En cuanto al crimen a María Victoria Williams fue determinante la proximidad entre la finca del indagado y la casa donde residía la chica. La joven desapareció en el corto tramo que discurría de su domicilio a la parada del ómnibus, cuando esa lluviosa mañana del 8 de febrero de 1993 se dirigía a su trabajo. No se detectaron signos de lucha ni se la vio subir al automóvil de algún extraño, lo cual hubiera sido contrario a los recatados hábitos de esta muchacha. María Victoria no se iría con un extraño, pero sí (en gesto samaritano acorde a su noble personalidad) aceptaría ingresar a la casa de su vecino, quien le urgiera a ayudarlo pretextando que su anciana abuela había sufrido un ataque.

Asimismo, en declaraciones formuladas a la policía el indagado expresó haber arrojado pertenencias de sus víctimas en un baldío sito en el barrio de Maroñas, a saber: una libreta de notas de Andrea Castro, así como una agenda parcialmente quemada y un monedero de María Victoria Williams. En presencia del juez Dr. Rolando Vomero y de integrantes de la Policía Técnica, tales recaudos se recogieron del lugar previamente indicado.

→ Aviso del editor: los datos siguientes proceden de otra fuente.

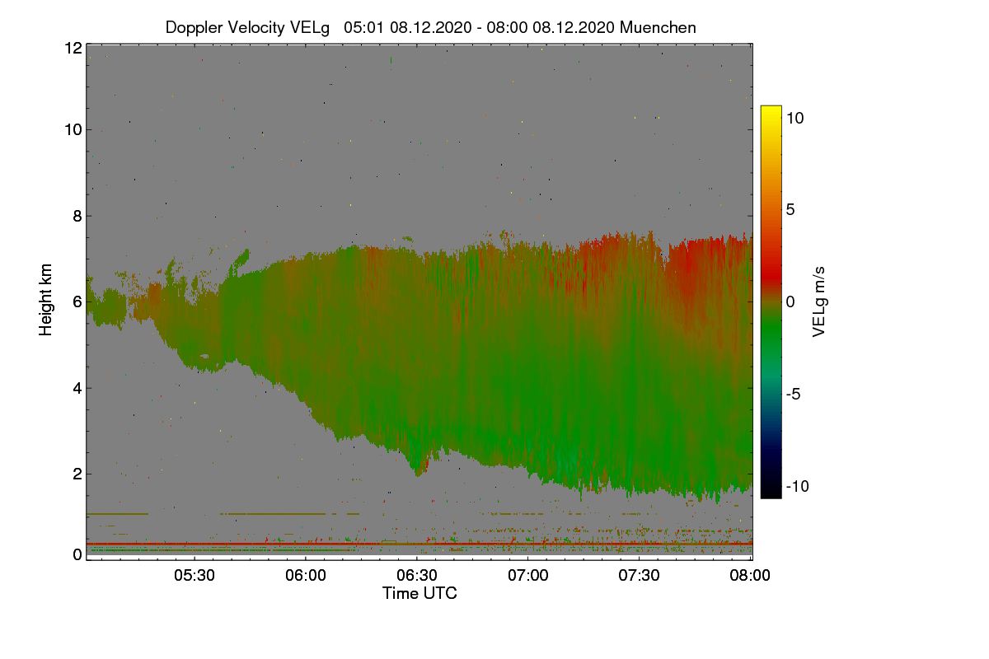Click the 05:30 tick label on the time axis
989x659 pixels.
(194, 576)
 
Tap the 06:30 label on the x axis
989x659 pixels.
(417, 576)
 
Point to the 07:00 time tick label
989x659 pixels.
(528, 576)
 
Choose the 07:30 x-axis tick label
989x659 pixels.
(640, 576)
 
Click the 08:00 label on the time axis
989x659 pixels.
(751, 576)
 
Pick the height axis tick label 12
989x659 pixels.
(72, 48)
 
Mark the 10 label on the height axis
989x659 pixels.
(72, 129)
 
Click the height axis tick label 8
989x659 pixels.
(77, 216)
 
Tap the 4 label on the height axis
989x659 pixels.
(77, 388)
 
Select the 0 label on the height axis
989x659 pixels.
(77, 555)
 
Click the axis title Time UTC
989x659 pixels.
(420, 593)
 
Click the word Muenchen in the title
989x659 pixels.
(658, 27)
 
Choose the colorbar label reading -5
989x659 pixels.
(795, 394)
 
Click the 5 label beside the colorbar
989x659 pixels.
(790, 209)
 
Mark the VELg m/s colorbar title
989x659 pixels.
(819, 301)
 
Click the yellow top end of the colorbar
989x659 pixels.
(771, 111)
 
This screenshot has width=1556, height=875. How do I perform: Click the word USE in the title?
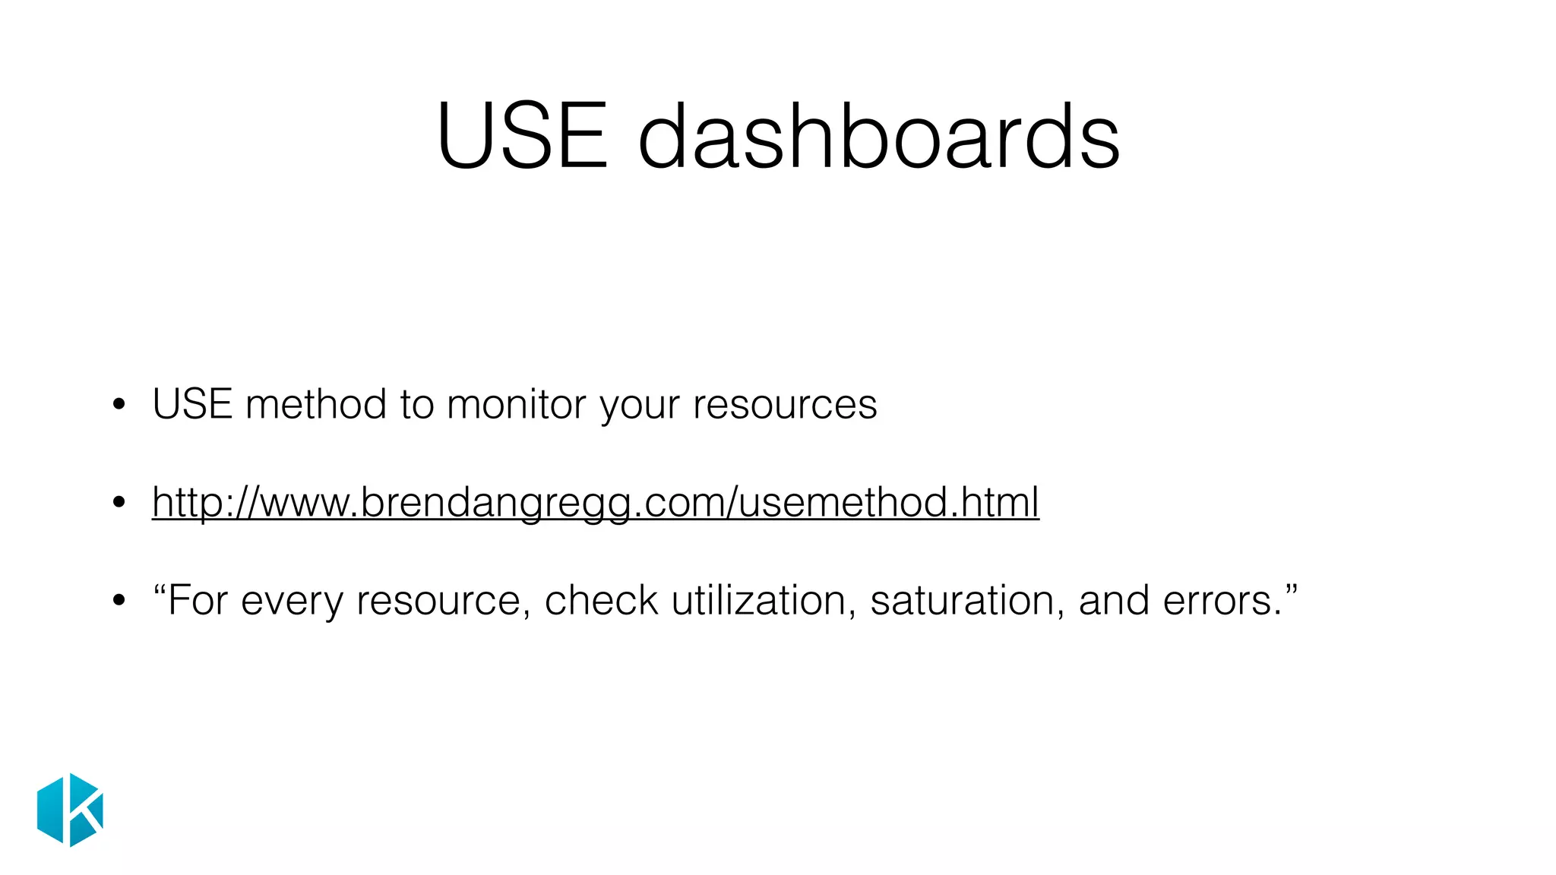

Por último, cabe recordar que el luego condenado confesó la comisión de los asesinatos en sede policial y luego ratificó, aportando profusos detalles, sus relatos frente al juez, el fiscal y el actuario del juzgado; y en presencia de sus dos iniciales abogadas defensoras. Posteriormente se desdijo, tras cambiar de patrocinio legal, y mantiene su inocencia hasta el presente.